• **TRY IT**: Search the data for "will". Return each matching line.

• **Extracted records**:
- - -

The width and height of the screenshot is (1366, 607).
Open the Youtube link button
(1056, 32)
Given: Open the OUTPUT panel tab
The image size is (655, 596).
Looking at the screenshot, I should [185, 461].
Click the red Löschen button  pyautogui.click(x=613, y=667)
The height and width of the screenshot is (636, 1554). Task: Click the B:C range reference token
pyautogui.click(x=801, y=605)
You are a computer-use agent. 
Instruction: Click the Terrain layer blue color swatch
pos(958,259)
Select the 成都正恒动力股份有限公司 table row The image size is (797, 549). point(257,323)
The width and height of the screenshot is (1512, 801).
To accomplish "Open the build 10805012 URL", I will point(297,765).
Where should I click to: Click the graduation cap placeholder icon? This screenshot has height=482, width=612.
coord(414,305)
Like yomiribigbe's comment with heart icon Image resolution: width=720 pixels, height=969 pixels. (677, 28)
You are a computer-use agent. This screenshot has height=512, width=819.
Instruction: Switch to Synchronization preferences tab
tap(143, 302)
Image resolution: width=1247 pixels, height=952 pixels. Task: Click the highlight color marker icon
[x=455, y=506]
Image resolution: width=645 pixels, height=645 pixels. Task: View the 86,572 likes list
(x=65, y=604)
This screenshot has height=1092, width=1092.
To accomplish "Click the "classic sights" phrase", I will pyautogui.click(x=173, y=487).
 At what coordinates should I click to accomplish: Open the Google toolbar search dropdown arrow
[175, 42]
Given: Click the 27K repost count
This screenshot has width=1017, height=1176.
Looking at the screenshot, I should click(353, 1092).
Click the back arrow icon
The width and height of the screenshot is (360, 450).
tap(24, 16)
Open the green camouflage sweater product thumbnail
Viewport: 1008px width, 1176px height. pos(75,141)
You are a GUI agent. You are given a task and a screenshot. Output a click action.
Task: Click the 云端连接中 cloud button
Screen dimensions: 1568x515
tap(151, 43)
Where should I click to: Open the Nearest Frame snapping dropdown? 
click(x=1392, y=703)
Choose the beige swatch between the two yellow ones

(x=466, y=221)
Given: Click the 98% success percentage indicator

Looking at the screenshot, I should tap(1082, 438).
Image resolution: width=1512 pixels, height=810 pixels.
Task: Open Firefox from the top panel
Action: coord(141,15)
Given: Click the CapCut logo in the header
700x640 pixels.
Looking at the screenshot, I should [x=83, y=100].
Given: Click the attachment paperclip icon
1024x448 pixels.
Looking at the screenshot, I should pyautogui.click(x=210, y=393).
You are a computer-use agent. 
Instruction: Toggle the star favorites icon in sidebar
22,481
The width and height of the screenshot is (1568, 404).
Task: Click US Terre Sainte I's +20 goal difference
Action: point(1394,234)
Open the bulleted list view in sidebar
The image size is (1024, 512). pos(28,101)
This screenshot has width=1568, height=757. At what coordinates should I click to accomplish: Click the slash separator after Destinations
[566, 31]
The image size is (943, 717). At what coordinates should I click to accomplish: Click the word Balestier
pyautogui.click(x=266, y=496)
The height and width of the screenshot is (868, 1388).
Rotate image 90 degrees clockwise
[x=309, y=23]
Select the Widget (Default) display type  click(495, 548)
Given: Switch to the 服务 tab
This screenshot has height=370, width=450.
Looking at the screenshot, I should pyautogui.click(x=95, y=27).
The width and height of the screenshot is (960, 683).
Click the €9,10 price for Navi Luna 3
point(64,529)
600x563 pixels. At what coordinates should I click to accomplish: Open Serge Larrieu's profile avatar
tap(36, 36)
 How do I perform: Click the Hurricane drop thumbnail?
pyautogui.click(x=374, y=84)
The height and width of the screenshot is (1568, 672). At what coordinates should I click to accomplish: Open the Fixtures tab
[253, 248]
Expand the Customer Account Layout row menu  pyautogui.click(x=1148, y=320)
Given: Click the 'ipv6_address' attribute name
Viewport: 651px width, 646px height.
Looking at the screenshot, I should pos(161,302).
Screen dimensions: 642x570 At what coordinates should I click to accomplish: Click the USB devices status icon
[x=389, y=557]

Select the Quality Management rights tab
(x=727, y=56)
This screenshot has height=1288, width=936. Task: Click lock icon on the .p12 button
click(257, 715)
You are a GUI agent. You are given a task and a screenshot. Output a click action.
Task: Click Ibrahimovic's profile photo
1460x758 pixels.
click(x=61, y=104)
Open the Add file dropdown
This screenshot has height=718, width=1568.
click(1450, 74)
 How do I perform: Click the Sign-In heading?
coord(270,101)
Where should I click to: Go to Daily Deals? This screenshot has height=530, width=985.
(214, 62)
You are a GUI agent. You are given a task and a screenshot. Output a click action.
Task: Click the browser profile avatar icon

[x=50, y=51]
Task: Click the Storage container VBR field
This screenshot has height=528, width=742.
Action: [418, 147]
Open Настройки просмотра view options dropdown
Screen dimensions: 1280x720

- - -

• **WRITTEN SOLUTION**:
To accomplish "Open the build 10805012 URL", I will point(297,765).
To accomplish "Click the "classic sights" phrase", I will pyautogui.click(x=173, y=487).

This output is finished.